▶ _What you should do_: Write only the number of lines in the entries below that contain the string "Task".

*** Recorded data ***

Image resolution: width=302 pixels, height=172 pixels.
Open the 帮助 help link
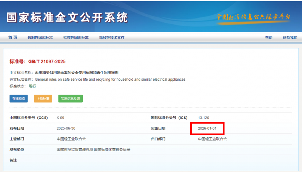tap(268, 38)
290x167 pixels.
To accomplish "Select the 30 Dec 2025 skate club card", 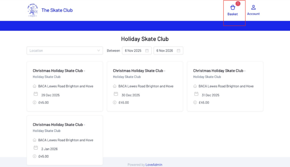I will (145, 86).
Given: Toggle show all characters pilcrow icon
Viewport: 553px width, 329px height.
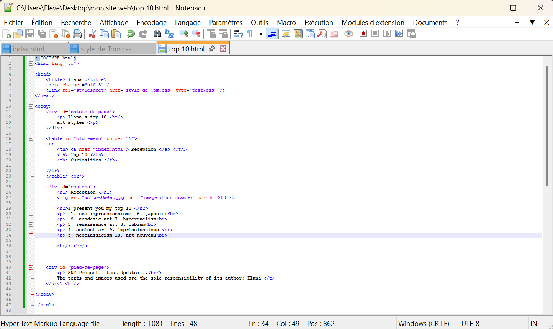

***
*** Recorded data ***

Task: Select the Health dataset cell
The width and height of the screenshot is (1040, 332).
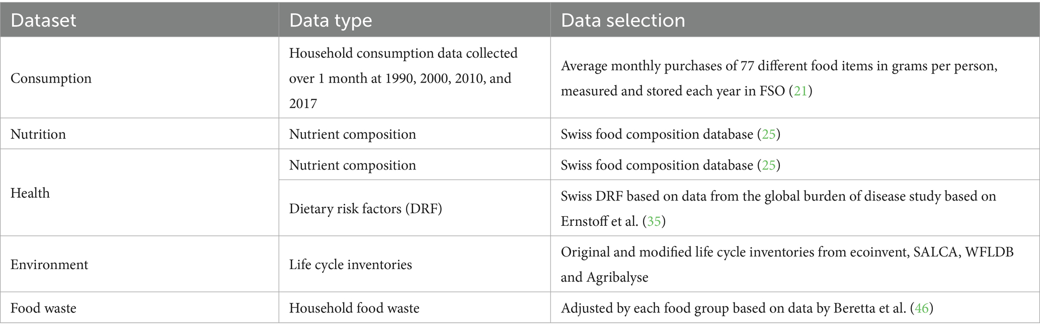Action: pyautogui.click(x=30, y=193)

***
*** Recorded data ***

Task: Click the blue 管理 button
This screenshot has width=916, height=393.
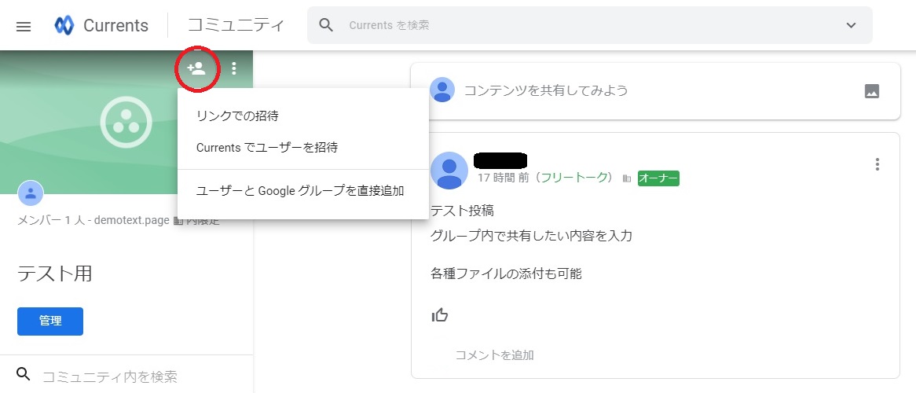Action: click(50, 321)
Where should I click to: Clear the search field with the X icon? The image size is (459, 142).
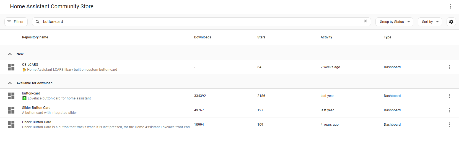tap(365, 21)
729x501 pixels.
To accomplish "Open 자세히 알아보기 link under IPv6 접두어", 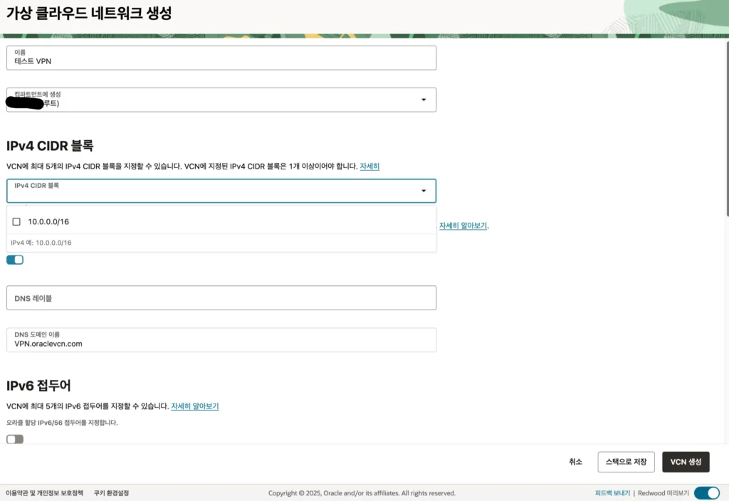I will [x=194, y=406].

***

▶ _Answer below_: 2